# EXPLORATION OF SPARSE MATRIX

# IMPORTS

In [35]:
import numpy as np
from itertools import product
from typing import *
from scipy.sparse import csr_matrix, csc_matrix
import scipy
import pathlib

# CREATION OF MATRIX WITH NUMPY

In [1]:
"""
The create_matrix function generates a NumPy array (matrix) with n_rows rows and n_cols columns, and a specified number of non-zero elements (n_nonzero).
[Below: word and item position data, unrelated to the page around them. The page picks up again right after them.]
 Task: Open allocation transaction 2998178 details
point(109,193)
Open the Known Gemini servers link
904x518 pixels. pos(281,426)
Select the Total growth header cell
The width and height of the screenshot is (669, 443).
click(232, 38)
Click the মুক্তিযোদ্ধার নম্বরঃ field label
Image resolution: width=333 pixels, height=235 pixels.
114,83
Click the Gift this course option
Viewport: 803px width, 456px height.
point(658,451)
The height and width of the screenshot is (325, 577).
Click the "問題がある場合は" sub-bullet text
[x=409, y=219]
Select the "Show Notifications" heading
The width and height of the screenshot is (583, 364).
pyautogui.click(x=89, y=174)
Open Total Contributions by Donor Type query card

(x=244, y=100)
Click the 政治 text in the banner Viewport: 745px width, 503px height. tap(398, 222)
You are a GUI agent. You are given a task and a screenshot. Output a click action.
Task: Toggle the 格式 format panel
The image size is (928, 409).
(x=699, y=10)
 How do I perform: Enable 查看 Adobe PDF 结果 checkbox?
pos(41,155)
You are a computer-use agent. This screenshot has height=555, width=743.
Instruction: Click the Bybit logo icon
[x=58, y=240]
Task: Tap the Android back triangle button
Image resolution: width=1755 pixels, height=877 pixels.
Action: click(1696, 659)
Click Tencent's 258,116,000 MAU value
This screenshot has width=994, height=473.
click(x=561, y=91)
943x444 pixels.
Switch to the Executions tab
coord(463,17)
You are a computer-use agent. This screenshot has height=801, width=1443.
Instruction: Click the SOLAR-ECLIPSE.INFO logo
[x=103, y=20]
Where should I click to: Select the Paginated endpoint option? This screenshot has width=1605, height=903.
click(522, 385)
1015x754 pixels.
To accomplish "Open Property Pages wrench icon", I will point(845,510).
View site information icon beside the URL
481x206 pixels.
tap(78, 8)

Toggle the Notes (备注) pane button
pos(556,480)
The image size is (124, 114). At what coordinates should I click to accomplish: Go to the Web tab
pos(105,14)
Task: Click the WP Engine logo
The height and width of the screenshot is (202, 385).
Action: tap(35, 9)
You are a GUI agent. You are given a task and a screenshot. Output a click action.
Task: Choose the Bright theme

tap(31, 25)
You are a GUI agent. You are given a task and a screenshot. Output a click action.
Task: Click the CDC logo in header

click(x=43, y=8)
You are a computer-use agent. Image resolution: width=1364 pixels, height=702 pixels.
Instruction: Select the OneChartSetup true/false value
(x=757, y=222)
It first initializes a matrix of all zeros using the np.zeros function with the specified number of rows and columns, and a data type of 32-bit integer (dtype = np.int32).

It then enters a loop that generates n_nonzero random non-zero values in the matrix. In each iteration of the loop, it selects a random row and column index using the np.random.randint function, and assigns a random integer between 1 and 1000 (exclusive of 1000) to the corresponding element in the matrix.

After generating the non-zero elements, it prints the number of non-zero elements in the matrix, and the total number of elements (i.e. the product of n_rows and n_cols) for informational purposes.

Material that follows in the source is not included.